İlk Gün(Umut Karsen)

19 1 0
                                    

-Umut Karsen-

Yükseklik korkum sağ olsun bana yıllar gibi gelen uçak yolculuğu sonrası Paris'teydim. Kitaplar, sorular derken gerçekten yorucu bir yılın üzerine Paris ilaç gibi gelecekti.

''Umut!''

Arkamı döndüğümde gördüğüm kişi beni ciddi halde şaşırtmıştı.

''Deniz!''

Koşarak yanına gittim ve sarıldım. Onu neredeyse 3 yıldır görmüyordum. Buda onu özlememin en büyük sebebiydi. Kimi insanlar onu Karsen ailesinin beslemesi olarak görse de o benim kardeşim ve ailemin bir parçasıydı. Benden 5 yaş büyüktü.

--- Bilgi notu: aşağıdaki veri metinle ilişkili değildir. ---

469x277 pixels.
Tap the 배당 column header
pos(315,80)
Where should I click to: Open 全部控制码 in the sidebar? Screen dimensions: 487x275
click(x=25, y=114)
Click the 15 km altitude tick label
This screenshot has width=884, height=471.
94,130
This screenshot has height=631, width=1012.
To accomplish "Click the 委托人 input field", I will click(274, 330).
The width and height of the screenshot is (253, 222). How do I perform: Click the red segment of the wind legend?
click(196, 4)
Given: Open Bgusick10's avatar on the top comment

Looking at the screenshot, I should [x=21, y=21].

Benim aksime çalışkandı. Bu huyu sayesinde adını bilmediğim bir üniversitede staj için seçilen 2 kişiden biriydi.

''Abi ''  Anlamaz gözlerle ona baktım.

''Deniz Abi''

Saymayı unuttuğum özelliklerinden biri ''Abi'' takıntısıydı.

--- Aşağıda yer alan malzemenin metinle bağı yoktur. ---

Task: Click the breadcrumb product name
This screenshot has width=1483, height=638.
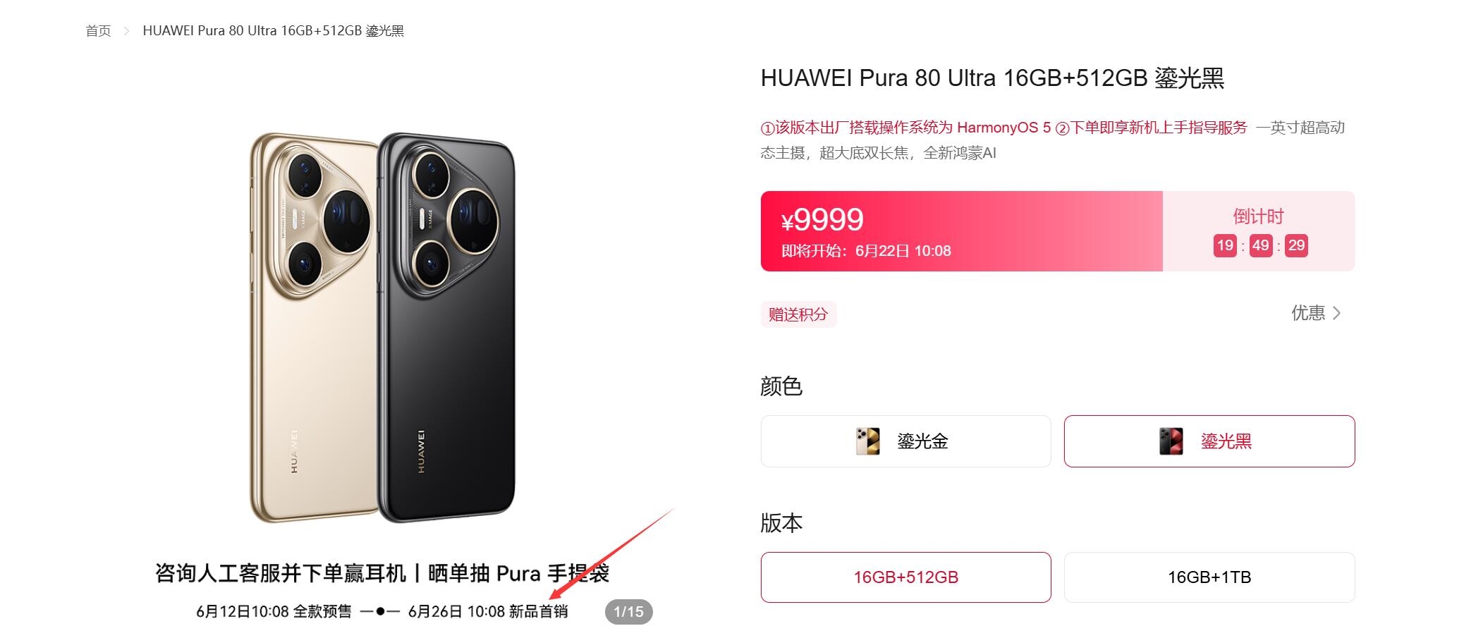Action: [x=273, y=31]
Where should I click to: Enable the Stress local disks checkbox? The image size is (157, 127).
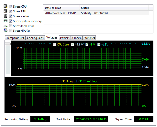[x=11, y=26]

''Peki Deniz Abiciğim(!) Beni havaalanında mı ağırlamak istiyorsun? Öyleyse söylede bavulu bir kenara koyayım.''

''Seni küçük cadı! Hemen beni takip et.'' Gülümseyip dediğini yaptım. Havaalanından çıktığımızda son model arabalardan birine yaklaştık.

''Vay yavrum vay! Ne ara araba yaptık bakalım?'' Ters bakışları beni bulunca ağzımdaki görünmez fermuarı çektim.

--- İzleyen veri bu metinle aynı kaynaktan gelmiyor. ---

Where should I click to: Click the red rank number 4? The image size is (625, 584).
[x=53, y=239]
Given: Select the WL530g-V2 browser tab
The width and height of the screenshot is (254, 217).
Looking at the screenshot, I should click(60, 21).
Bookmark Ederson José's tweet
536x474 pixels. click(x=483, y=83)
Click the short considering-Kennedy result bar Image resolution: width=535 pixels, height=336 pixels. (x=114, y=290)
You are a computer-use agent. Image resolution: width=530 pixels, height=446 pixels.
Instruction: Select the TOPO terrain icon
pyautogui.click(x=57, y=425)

''Görmeyeli iyice sokak ağzına alışmışsın. Seni şimdiden uyarayım küçük kardeş.'' Ciddi Deniz Karsen iş başındaydı yine. Çocukkende böyleydi. Sakız çiğnediğimde ''Roman mahallesinde değilsin. Şunu hemen çıkar!'' diye kızardı. Çamurla oynadığımda ''Pasaklı sokak çocuklarına dönmüşsün. Hemen üstünü değiştir!'' ve bla bla bla...

''Hadi bin arabaya'' Kafamı salladım. Şoför koltuğunun yan tarafına oturduğumda üzerime ani bir uyku bastırdı. Direnmek çok zordu özelliklede bu konforlu koltuklarda. Kafamı cama yasladım ve kendimi uykunun sıcak kolarına teslim ettim.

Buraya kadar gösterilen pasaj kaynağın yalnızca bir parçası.